Stuttgart (dpa) - Die Innenminister von Bund und Ländern wollen nun einheitlich gegen das Zeigen von Reichsfahnen und Reichskriegsflaggen aus der Kaiser- und NS-Zeit in der Öffentlichkeit vorgehen. Der Vorsitzende der Innenministerkonferenz, Thomas Strobl, sagte der Deutschen Presse-Agentur in ...

Kommentare

(5) itsMike · 13. Juni um 12:45
Für mich ist das ein Fetzen Stoff. Nicht mehr und nicht weniger. Großer Vorteil des Verbots dürfte sein das wir uns nicht mehr um olympische Spiele bewerben brauchen. Da wären nämlich einige Länder zumindest bei der Eröffnung oder Siegerehrung ausgeschlossen. Sparen wir einen Haufen Geld. :P Mal sehen was Seehofer macht wenn die jetzt ersatzweise die US-Flagge schwenken.
(4) Rhein26 · 13. Juni um 11:38
Kommentare zum Polizei- und Ordnungsrecht besagen, was zur öffentlichen Ordnung gehört. Bzw. Ich habe gehört, dass das zeigen der Reichskriegsflagge unter die öffentliche Ordnung fällt. Sollte einer damit rumlaufen muss es nicht direkt ein rechter sein. Es kann ja auch ein Traditionalist sein. Aber manche missbrauchen die Fahne. Solche Personen fehlen gemaßregelt.

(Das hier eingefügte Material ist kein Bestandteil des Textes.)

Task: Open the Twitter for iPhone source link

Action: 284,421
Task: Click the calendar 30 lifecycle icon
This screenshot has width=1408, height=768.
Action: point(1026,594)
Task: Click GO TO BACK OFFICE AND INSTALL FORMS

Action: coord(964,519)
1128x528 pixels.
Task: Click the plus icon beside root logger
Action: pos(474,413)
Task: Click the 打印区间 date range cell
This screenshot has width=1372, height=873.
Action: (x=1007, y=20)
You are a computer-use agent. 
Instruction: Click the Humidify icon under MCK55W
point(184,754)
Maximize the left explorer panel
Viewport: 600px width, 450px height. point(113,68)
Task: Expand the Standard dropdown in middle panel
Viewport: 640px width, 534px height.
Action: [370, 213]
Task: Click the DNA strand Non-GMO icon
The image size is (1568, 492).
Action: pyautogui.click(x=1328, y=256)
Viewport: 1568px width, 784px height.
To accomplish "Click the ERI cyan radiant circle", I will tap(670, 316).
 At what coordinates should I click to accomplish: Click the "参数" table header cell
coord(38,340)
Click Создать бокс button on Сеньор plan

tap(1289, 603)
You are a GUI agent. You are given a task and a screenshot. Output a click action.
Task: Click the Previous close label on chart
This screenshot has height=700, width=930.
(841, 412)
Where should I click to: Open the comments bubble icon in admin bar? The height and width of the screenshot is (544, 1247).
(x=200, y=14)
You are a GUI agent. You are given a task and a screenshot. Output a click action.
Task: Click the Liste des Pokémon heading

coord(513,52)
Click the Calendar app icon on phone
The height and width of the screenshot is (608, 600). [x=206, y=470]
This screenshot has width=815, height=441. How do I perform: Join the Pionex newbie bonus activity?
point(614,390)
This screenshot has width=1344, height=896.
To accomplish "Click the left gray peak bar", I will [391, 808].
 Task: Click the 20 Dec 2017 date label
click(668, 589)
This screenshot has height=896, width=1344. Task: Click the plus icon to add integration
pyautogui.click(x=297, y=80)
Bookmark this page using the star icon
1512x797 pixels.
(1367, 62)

(3) silberloewe · 13. Juni um 10:03
hm, also haben die Menschen sich so verhalten, WEIL sie solche Flaggen geschwungen haben? Oder nicht doch eher andersherum: sie schwangen diese Flaggen, weil sie damit ihre Gesinnung Ausdruck verleihen wollten! Und Meinungen, Ansichten btw Gesinnungen verschwinden nicht durch Verbote und/oder bewussten Verschweigen durch Unterdrückung von Zeichen btw dieser Meinungen, Ansichten btw Gesinnungen. Eher im Gegenteil...
(2) riechkoben · 13. Juni um 09:01
Ich verstehe den Hype darum überhaupt nicht, denn dadurch wird ja nur wieder eine mediale Plattform geboten. Ferner wird es keinen Monat dauern und es werden andere Fahnen als die vorgenannten geschwungen werden. Um den vorzubeugen hätte man gleich alle Fahnen verbieten können, die bei Aufzügen oder Demonstrationen von Gleichgesinnten geführt werden und dabei Straftaten verübt werden oder lediglich ein subjektives Drohempfinden einer Vielzahl anderer zu vernehmen ist. Aber das ist nicht gewollt
(1) wazzor · 13. Juni um 07:53
Die Frage stellt sich warum ein Verbot erst so spät kommt. Besonders bei der Reichskriegsflagge stellt sich die Frage.